#### Work to complete:
The lines to return are those from the line holding "Given: Click the" through the last line of the entries below, both included, written exactly and without pictures.
------------------------------------------------------------------------
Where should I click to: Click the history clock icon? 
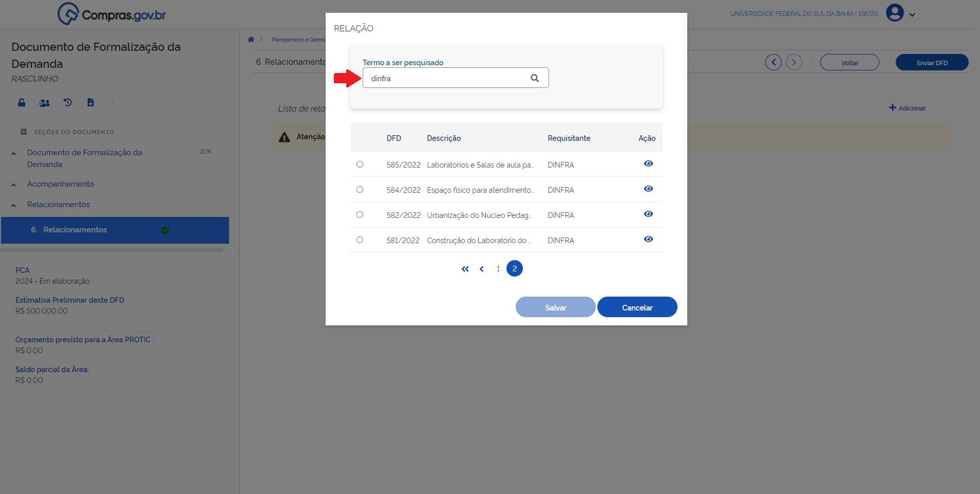68,102
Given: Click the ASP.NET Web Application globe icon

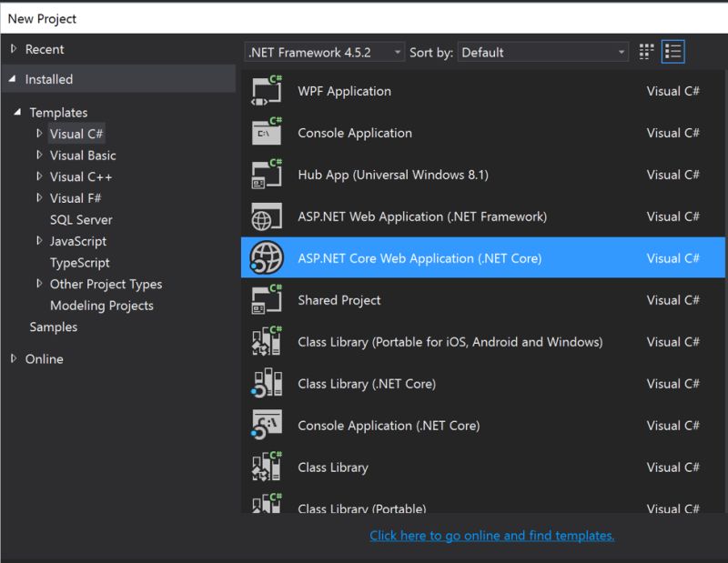Looking at the screenshot, I should click(x=265, y=216).
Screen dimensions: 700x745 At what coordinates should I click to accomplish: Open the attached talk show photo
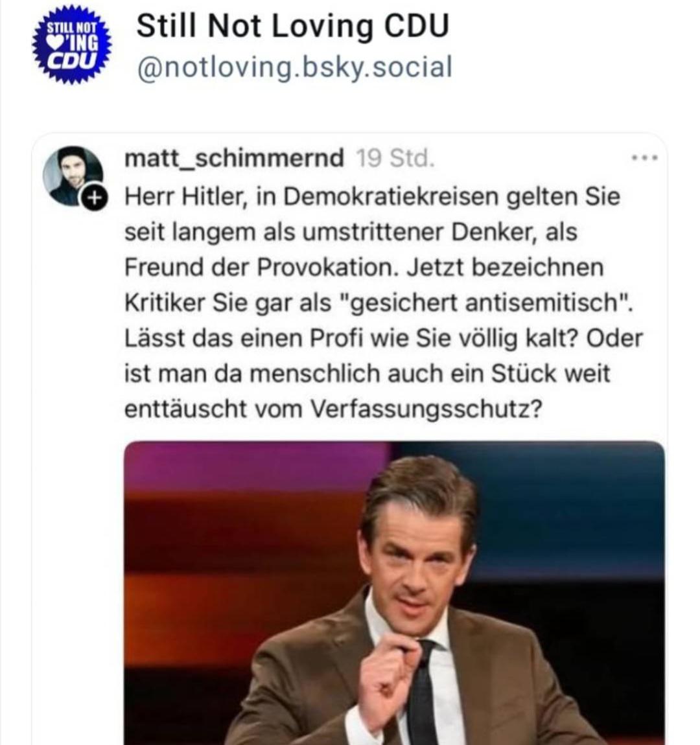click(394, 593)
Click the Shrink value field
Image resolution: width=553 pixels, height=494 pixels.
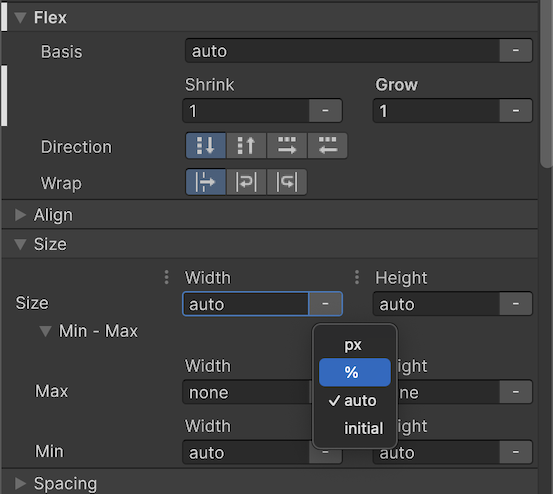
------------------------------------------------------------------------
#### Your solution:
Given: Click the ASP.NET Web Application globe icon

Looking at the screenshot, I should click(x=265, y=216).
Screen dimensions: 700x745 At what coordinates should I click to accomplish: Open the attached talk show photo
click(394, 593)
Click the Shrink value field
Image resolution: width=553 pixels, height=494 pixels.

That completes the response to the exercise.